It seems your try to show "Schrödinger-Eq. $\Rightarrow E=\hbar\omega$", but whats going on is "S.Eq$ \Leftarrow E=\hbar\omega$"

It's called energy there, because that was the way the Schrödinger Equation was designed in the first place:

De Broglie ($p = \hbar k $) and Planck ($E=\hbar\omega$) precede the Schrödinger Equation, which I would say are somewhat empirical observations or postulates if you like.

The Schrödinger equation is constructed in such a way, that it describes a wave with the Dispersion relation of a classical free particle $E=\frac{p^2}{2m}$ with the above mentioned relations to incorporate the actual wave quantities $\lambda$ and $\omega$.

What you have done is just going backwards again there: you went from the Schroedinger equation back to $E=\hbar\omega = \frac{\hbar^2k^2}{2m}$ which is $E=\frac{p^2}{2m}$ because this relation (Planck & De-Broglie) were used to construct the Schrödinger Equation.
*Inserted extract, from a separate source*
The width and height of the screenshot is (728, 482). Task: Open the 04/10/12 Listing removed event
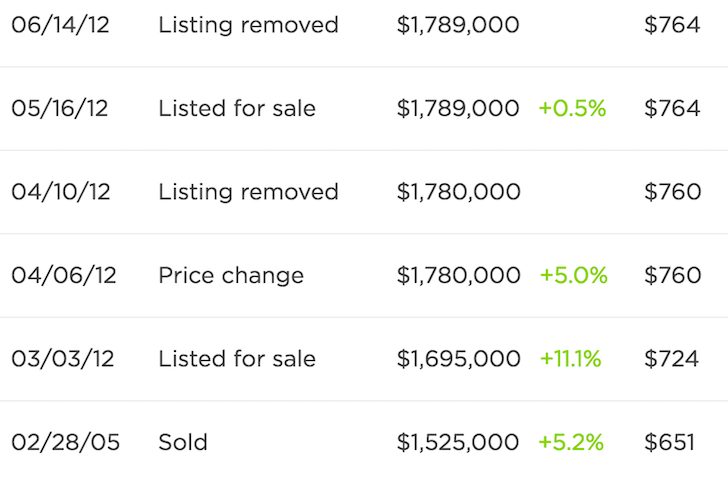248,192
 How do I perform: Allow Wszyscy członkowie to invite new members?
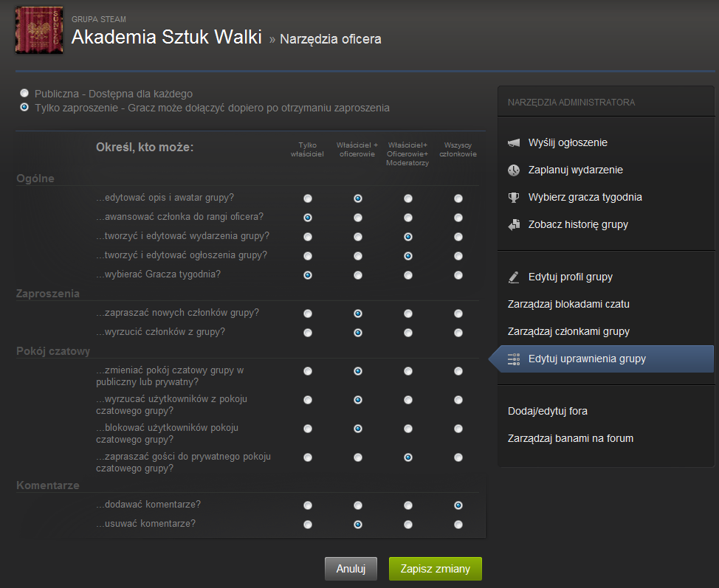(458, 314)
the second part of the question (with the youtube video) is about a somewhat independent relationship (Heisenberg uncertainty relation is not the same as Energy-Frequency-relation) Also, the equation in your second part is for a relativistic situation (i think). The Schrödinger Equation does not describe a relativistic situation (See Energy-momentum relation I wrote above)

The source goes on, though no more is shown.